The Royal Oak Community Club provided affordable venue hire for many smaller groups in the local community, such as the Lochgelly Community Council, dance groups and meals for the elderly. It gained charitable and social enterprise status and planned to redevelop their building with a complete upgrade of facilities but appears to have been abandoned for several years.

==Development==
===Fife Ethylene Plant===
Approximately 4 km from Lochgelly is the Fife Ethylene Plant, known locally as Mossmorran and run by ExxonMobil. This is one of Europe's largest ethylene plants and is bordered by the communities of Lochgelly, Lumphinnans, Cowdenbeath and Auchtertool.

There is local concern over the impacts Mossmorran has on the local communities regarding flaring events, noise pollution, light pollution, vibrations, safety, health and environmental impacts. There are also supporters of the development.

ExxonMobil invest in the local area through community schemes, such as the Links programme, which provides additional funding to the majority of schools in the local communities surrounding the complex.
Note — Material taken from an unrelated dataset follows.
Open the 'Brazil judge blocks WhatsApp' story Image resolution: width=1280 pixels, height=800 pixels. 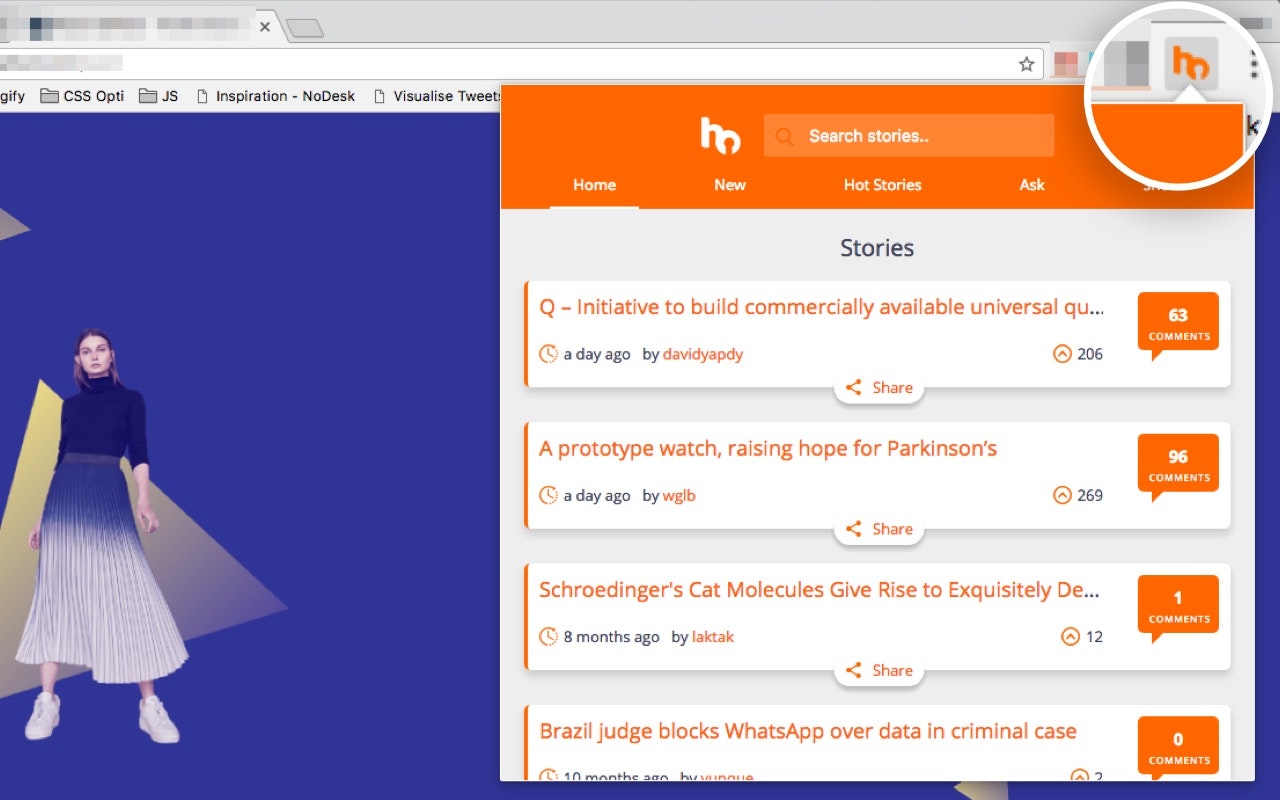coord(806,731)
===Wind farm development===
Installation of the first wind turbine of nine at the Little Raith wind farm, south of Lochgelly, was completed in September 2012. The farm is 1.6 km south of the nearest houses in Lochgelly and 1.3 km from Cowdenbeath. It is Fife's first commercial wind farm and is immediately to the north of the Fife Ethylene Plant.

The wind farm is owned by Kennedy Renewables who purchased the site from West Coast Energy.

===Future development===
In 2010 Lochgelly participated in the Lochgelly Charrette, led by designer Andrés Duany. The Lochgelly Charrette was the only charrette in Scotland to be led by the local authority.

The Charrette process has identified areas in need of regeneration within the town centre and aims to improve the central area of Lochgelly by regenerating existing walkways and buildings. It included a review of all design-based policies, simplifying the mechanisms to achieve good design for planning zones, cross departmental working with the transportation services so proposals can work towards the Scottish Government policy statement 'Designing for Streets'.

There has been much local criticism of the Lochgelly Charrette. It received criticisms from the Community Council and the Lochgelly Development Forum for ignoring them on specific issues. There were objections to the halting of plans for a supermarket with petrol station in favour of plans for a smaller store objected. There was also criticism of the removal of Lochgelly Golf Course and other green areas for housing developments.

Further plans include completely redeveloping the town centre to improve access and better integrate walkways. The plan will take until 2066 to be fully realised.